What do you get when you mix one Nashville outsider, one English drummer, and three superb musicians hailing from the most isolated city on earth—a pretty damn good band, that’s what. Three continents converging into one post-colonial powerhouse, taking their name from an obscure mountain range in northern Africa, the Perth, Western Australia-based indie-rock band, the Atlas Mountains, are starting to gain a lot of attention, on both sides of the equator. ‘Doves meets Drones could be an appropriate epithet here,’ declared taste-making Triple J radio announcer Vijay Khurana. ‘A wild and weary sound and a voice that paces in cramped circles, over and over. Beautiful.’
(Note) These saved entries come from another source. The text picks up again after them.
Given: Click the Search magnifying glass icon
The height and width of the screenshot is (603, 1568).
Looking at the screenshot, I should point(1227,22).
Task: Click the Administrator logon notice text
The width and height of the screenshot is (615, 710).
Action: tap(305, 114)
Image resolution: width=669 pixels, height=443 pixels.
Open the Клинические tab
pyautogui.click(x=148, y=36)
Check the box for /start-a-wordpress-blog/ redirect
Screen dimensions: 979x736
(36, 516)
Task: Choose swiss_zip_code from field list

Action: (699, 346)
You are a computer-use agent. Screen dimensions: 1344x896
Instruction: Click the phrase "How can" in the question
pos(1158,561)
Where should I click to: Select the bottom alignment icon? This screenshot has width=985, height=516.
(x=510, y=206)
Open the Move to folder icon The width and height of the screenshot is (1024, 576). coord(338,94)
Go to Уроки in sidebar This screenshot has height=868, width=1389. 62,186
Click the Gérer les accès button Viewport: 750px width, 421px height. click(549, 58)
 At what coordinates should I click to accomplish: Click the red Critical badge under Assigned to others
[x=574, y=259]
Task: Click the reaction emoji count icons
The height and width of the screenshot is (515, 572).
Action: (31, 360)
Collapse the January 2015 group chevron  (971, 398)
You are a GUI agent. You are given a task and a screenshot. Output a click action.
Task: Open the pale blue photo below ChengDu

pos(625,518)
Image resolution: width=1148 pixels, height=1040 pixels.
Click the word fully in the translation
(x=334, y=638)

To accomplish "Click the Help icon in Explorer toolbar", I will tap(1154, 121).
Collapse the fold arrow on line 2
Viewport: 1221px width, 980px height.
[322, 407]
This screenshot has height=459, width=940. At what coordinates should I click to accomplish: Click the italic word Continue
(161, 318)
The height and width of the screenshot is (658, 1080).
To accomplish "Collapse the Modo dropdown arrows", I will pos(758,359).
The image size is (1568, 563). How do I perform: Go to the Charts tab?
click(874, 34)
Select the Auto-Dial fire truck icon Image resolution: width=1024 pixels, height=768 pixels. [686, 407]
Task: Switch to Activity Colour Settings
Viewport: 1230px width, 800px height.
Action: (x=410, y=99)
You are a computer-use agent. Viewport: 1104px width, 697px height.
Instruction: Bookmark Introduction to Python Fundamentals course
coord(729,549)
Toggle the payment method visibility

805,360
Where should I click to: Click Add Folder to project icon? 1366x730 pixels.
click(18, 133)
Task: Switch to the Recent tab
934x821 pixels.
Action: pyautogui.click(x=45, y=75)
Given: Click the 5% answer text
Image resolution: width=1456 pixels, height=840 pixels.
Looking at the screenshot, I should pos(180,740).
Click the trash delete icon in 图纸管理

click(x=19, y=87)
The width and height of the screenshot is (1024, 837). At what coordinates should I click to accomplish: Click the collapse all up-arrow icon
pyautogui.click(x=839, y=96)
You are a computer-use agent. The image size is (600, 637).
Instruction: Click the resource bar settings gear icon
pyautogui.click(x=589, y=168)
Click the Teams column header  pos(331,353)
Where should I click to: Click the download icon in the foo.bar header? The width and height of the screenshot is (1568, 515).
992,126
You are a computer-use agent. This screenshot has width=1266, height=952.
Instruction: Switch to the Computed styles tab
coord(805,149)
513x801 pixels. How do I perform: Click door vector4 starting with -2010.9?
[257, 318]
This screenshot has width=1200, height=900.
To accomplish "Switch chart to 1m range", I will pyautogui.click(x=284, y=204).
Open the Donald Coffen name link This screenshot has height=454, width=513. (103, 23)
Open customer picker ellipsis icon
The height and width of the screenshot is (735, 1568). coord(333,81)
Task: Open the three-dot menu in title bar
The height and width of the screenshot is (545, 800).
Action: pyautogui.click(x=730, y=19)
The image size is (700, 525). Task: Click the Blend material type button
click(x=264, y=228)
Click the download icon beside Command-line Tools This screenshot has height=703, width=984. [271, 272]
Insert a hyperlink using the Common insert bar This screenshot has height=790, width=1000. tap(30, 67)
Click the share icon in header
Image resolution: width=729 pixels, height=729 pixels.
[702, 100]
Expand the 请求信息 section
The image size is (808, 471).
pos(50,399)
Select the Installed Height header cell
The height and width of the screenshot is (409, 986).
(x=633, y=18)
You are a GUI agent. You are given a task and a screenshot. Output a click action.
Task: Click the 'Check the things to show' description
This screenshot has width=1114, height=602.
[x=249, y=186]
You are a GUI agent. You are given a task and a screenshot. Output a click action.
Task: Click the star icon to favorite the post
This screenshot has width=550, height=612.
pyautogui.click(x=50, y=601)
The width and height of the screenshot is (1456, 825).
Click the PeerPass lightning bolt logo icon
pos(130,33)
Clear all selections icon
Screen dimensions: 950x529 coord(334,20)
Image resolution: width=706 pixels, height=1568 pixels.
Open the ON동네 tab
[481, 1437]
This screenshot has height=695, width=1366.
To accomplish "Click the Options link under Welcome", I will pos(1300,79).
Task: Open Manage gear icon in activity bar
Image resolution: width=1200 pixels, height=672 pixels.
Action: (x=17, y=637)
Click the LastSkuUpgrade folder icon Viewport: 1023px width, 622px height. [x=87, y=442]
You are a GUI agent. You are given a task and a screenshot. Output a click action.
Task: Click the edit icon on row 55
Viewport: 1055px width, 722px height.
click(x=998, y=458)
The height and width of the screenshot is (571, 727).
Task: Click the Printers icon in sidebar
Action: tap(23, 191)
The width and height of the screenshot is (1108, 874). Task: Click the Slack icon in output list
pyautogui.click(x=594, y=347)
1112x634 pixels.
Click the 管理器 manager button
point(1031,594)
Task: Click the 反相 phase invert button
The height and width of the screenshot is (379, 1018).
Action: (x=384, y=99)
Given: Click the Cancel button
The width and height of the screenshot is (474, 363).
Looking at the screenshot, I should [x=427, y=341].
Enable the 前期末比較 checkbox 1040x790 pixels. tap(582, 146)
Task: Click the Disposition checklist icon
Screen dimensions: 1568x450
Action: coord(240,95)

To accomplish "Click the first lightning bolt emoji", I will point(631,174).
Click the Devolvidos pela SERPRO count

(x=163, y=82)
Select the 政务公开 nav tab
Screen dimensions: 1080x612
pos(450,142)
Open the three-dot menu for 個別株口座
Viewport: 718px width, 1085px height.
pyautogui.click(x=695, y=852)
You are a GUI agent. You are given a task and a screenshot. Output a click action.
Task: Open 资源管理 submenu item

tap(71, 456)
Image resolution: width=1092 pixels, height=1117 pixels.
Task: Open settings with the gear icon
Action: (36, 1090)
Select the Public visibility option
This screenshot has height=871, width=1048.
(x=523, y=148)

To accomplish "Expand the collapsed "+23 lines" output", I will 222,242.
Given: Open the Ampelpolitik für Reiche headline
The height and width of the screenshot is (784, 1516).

Over the past three years, the lads have developed a reputation for their powerful, sweat-soaked live performances around Perth and Fremantle, and have slowly built up a small, but cultishly-devoted following on the internet.
But it hasn’t all been fun and games for The Atlas Mountains. Death, substance abuse, arrests, and financial hardship have all been woven into the fabric of the history surrounding this relatively well-mannered band.
‘We’ve been through a lot as a band,’ says Smith. ‘There’s a line in Steve Earle’s song, (Tom Ames’ Prayer) that’s become a bit of a mantra for me. I ain’t askin’ for a miracle, Lord/ Just a little bit of luck would do…’
A little bit of luck would do, especially now, with the band on the cusp of releasing their spectacular sophomore LP, ‘A Splendid Diagnosis,’ (Recorded at Loop Studios in Perth, by James Newhouse and Kieran Kenderessy, and mastered by William Bowden, at King Willy Studios, in Sydney). On March 15, 2011, Smith was forced to return to America, after being unable to renew his work visa in time, leaving an air of confusion for this up and coming band. But the band that plays together (and lives together and eats together and drives around on revoked licenses together) stays together. And The Mountains have now digitally released A Splendid Diagnosis.
‘We’ve come too far to stop now,’ says Smith. ‘We’ve poured our hearts, our lives, and our paychecks into making this record—and we’ve been through so much as a band. The music just keeps getting better and better. And besides, these guys are my brothers. It’s that simple.’
An entire ocean currently separates the Mountains, but this multicultural quintet is not phased by geography. From the foothills of the Appalachian Mountains, to Nottingham Forrest, to the coast of the Indian Ocean; this is a band formed from all corners of the world, and a band ready to conquer all places in between.